Most people are comfortable in the way they teach, but do they like it? I was very comfortable with the lecture style, and I was good at it. Since I love storytelling, and have an acting background, it was easy for me to stand up in front of a class and just churn out information. But did I like it? It was comfortable. Was it effective? NO. When I saw the same students as juniors and seniors, I could tell that most of them did not remember the material.
At this point, I should differentiate students. It is ultimately all about the audience, and with the classes I teach, I have different audiences. First there are my college freshmen who are majoring in biology. There are a number of challenges with them, not the least of which is deprogramming how they have learned to game the educational system, i.e., get good grades without studying.
Then there are my pre-nursing students. They're taking biology to satisfy the requirements to get into the nursing program. Here you have two types, the hyper motivated who take the initiative to ready and study daily, and those who have no idea how to study. This second group has a high tendency to fail or withdraw because the class is "too hard." Never mind they never came to talk to their instructor, or in many cases, showed up for class. Still, these pre-nursing classes tend to be very bimodal in grade distribution.
In both cases, I was comfortable with the lecture format. With the majors, I saw that it was very ineffective. The students thought all they had to do was come to class and listen. They never sat with the concepts, never did practice problems, or anything. They passed the exams by cramming, but they never learned.
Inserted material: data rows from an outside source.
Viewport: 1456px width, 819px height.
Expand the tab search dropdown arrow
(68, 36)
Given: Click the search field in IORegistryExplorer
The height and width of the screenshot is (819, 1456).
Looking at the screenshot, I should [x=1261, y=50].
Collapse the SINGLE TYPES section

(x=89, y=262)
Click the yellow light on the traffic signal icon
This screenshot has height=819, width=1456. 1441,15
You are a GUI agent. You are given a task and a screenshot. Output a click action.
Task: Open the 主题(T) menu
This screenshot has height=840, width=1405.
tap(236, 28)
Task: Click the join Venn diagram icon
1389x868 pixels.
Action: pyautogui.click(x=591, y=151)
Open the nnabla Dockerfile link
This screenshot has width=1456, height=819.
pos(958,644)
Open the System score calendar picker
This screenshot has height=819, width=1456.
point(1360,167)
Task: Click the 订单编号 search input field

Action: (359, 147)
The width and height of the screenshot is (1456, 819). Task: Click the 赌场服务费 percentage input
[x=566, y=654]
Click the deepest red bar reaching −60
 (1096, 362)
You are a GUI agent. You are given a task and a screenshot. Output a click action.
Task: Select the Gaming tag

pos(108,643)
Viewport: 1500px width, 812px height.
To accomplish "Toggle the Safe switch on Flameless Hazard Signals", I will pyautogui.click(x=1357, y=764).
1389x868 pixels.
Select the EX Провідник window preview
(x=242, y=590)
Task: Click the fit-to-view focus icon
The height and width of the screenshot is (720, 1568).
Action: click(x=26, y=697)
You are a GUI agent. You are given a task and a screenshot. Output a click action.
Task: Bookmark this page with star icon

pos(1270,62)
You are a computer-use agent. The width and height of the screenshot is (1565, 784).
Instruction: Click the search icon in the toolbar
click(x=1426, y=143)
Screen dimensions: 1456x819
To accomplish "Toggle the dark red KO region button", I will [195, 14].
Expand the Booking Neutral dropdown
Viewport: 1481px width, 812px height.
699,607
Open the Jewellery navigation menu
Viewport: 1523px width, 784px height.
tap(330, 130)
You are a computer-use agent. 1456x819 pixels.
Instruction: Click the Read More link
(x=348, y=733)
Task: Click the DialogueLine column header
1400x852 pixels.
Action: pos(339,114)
The good pre-nursing students studied like made, but all they learned were pieces; they rarely saw the whole picture. The unprepared pre-nursing students most of the time fell away before I could intervene (larger class sizes). In both cases, I saw that moving to more online assignments, such as quizzes and papers, helped.
But I realized that more was needed. That is when I moved to a more involved online presence. One of the things that seems to be the most effective is daily newsletters, but I realize I'm on a tangent.
Back to my original thought: How do I like to teach is an interesting question, and one that I don't think many people consider. It gets confused with issues of comfort and ease. The problem is, is what I like to do effective? This is the second question we have to ask ourselves. It may be easy to lecture, but is it effective? It may be easy to record a lecture and distribute it, but is it effective? I may like case studies, but are they always effective?
It is a great question to ask yourself.